Fictional character biography
As a child, Nakia of the Q'Noma Valley marsh tribe was picked by her tribal elders to be Wakandan Dora Milaje, "Adored Ones" or wives-in-training and spent three years training before being presented to King T'Challa; barely a teenager, she was instantly smitten with him, although he promised that her role was purely ceremonial. She became close friends with her fellow Dora Milaje, Okoye who, unlike her, took satisfaction with being just his bodyguard. Nakia's obsession with King T'Challa increased dramatically when Mephisto cast an illusion over T'Challa causing him to kiss Nakia. She consequently became jealous of T'Challa's American ex-girlfriend Monica Lynne and plotted to kill her, but T'Challa rescued her and banished Nakia bringing great shame on her tribe and Wakanda.

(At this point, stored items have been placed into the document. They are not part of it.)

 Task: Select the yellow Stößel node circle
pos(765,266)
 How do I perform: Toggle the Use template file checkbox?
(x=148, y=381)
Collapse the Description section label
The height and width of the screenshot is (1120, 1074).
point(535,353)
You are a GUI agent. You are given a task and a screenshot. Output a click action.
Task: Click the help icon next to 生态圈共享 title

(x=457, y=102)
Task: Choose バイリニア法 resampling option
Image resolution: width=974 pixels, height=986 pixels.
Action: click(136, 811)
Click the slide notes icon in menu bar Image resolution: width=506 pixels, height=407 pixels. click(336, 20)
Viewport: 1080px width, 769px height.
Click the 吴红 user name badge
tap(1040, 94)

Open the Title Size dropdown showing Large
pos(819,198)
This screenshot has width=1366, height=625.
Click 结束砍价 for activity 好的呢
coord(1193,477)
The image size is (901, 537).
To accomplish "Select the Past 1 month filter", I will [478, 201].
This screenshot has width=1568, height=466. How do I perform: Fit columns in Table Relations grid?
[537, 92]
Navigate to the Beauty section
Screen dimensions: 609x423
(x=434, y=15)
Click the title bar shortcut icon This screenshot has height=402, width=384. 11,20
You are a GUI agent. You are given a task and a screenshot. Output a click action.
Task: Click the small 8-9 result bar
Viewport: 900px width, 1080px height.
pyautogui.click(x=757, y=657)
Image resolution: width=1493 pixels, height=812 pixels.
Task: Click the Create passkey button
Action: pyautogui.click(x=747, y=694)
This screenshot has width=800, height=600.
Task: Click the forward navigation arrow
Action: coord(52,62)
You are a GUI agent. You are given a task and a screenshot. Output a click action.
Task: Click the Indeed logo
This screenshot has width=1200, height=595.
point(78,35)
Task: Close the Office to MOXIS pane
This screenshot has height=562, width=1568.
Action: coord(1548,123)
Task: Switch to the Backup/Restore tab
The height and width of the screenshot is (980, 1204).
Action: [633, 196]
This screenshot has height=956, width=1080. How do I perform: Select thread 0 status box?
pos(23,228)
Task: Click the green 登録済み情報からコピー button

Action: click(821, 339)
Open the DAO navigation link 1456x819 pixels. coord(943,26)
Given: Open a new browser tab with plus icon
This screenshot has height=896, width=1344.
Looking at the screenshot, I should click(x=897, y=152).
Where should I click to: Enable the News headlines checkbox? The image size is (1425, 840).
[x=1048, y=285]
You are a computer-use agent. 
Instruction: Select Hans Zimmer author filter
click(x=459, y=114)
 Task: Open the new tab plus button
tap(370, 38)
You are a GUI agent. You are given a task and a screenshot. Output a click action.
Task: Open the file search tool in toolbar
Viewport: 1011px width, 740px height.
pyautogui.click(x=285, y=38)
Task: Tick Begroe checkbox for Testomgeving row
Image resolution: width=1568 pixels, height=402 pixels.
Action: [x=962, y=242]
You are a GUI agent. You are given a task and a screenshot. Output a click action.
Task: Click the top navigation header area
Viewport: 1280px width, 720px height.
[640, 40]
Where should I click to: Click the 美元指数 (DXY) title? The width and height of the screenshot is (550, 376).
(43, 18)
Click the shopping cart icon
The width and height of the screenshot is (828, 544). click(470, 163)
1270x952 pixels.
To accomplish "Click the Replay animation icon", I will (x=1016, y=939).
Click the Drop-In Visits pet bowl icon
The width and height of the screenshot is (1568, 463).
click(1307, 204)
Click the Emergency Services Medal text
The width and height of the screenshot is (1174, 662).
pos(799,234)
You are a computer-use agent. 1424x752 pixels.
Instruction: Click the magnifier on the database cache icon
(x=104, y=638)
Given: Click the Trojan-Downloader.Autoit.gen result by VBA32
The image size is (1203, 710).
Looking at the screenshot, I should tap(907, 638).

Nakia was captured by Achebe and tortured by him until Erik Killmonger came and freed her. Killmonger used the Altar of Resurrection on her and in the process gained enhanced abilities. Killmonger decided to name her Malice after the previous one. She went after T'Challa and his female allies and while battling Queen Divine Justice, killed one of T'Challa's allies, Nicole "Nikki" Adams.

She later teamed up with Man-Ape and kidnapped several of T'Challa's friends poisoning them out of revenge. Further, Nakia also planned on killing Monica and Dakota North, believing that the latter was also one of T'Challa's lovers. In the end, T'Challa foils the plan of Nakia, who manages to escape but not without giving him the antidote for his friends.

Nakia finally returned during a mission involving Everett K. Ross. When Ross is captured and tortured by the Hatut Zeraze (War Dogs), Nakia steps in to rescue him. Despite this, she is still in exile from the Dora Milaje. Embittered and cast out, Nakia developed an arsenal of weapons, including an herb named the jufeiro that gives her power over men. But longtime use of the drug made her grossly ill. In a desperate attempt to lure the Black Panther to her before she dies, Nakia tracked down a long forgotten Dora Milaje weapon called the Mimic-27 which can change and morph its shape and form as well as create ability-duplicating doppelgangers. She left Hydro-Man in charge of the A.I.M base where she nicked it from in case her hated sisterhood ever caught up with her.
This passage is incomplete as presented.